The law amounts to a near-total ban on abortion procedures given that 85% to 90% of abortions occur after six weeks of pregnancy, and would likely force many clinics to close, the abortion-rights groups said.
A majority of Americans believe abortion should be legal in the United States, according to Reuters/Ipsos polling. Some 52% said it should be legal in most or all cases, with just 36% saying it should be illegal in most or all cases.
But it remains a deeply polarizing issue, with a majority of Democrats supporting abortion rights and a majority of Republicans opposing them.
Texas’s Republican-controlled state legislature this week also passed a bill restricting voter access, following Republican former President Donald Trump’s election defeat, which he falsely blamed on widespread voter fraud.
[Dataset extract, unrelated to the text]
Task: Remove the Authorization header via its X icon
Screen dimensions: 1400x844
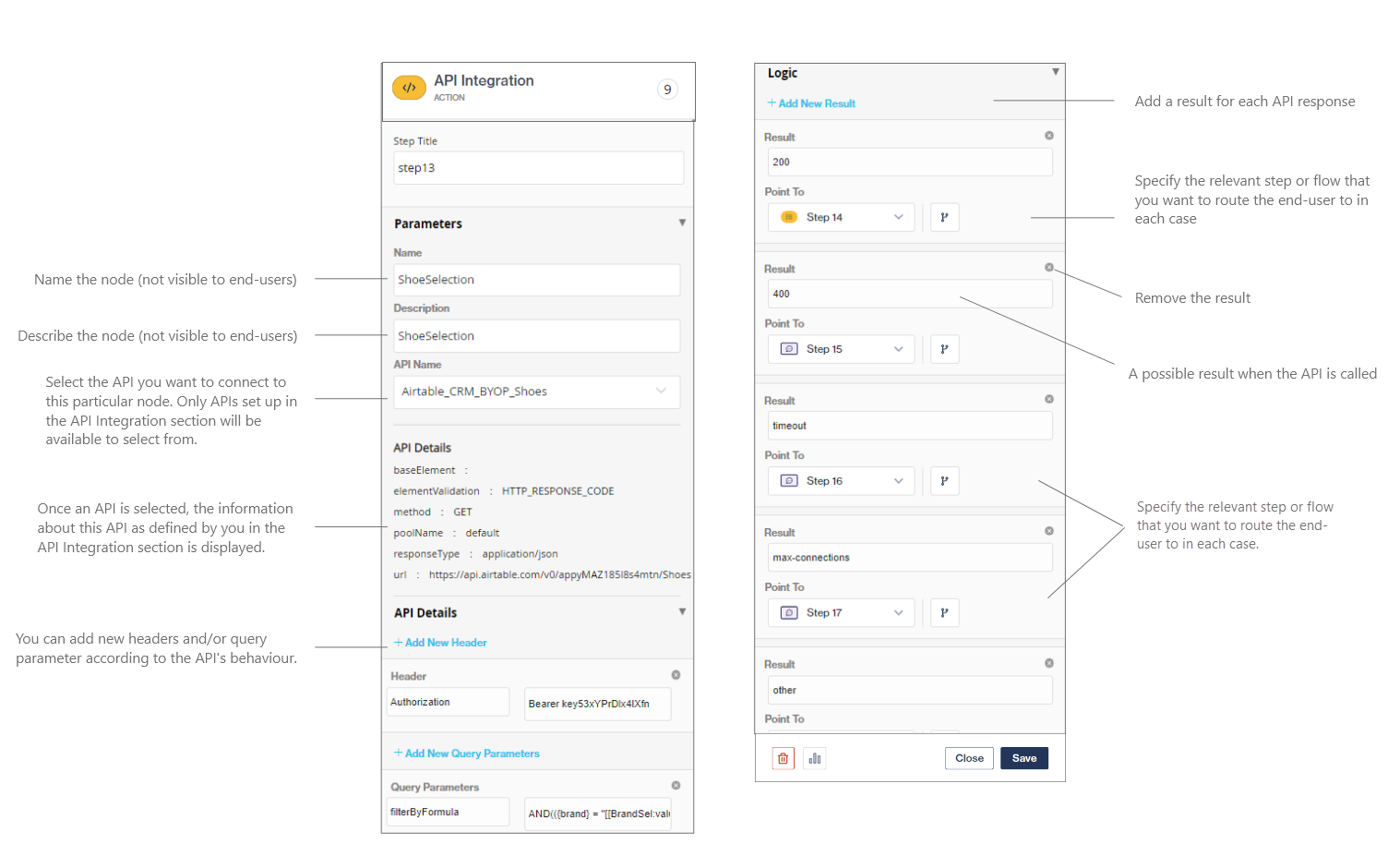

Governor Greg Abbott has vowed to sign that bill into law.
Abortion opponents nationwide are hopeful the Supreme Court, which now has three Trump-appointed justices, will eventually take steps to reverse Roe v. Wade.
At Whole Woman’s Health in Fort Worth, Texas, clinic staff worked up to midnight, serving 25 patients in the 2-1/2 hours before the deadline. The national group said its Texas locations, also including Austin and McKinney, remained open on Wednesday.
“This morning I woke up feeling a deep sadness,” said Amy Hagstrom Miller, the organization’s chief executive. “This law opens up a bounty system, a vigilante kind of system that can call into question anyone who supports access to abortion.”
Whole Woman’s Health, Planned Parenthood and other women’s health providers, doctors and some clergy members challenged the law in federal court in Austin in July, contending it violated the constitutional right to an abortion.
The law, signed on May 19, is unusual in that it prevents government officials from enforcing the ban, instead giving private citizens that power by enabling them to sue anyone who provides or “aids or abets” an abortion after six weeks.
Citizens who win such lawsuits would be entitled to at least $10,000.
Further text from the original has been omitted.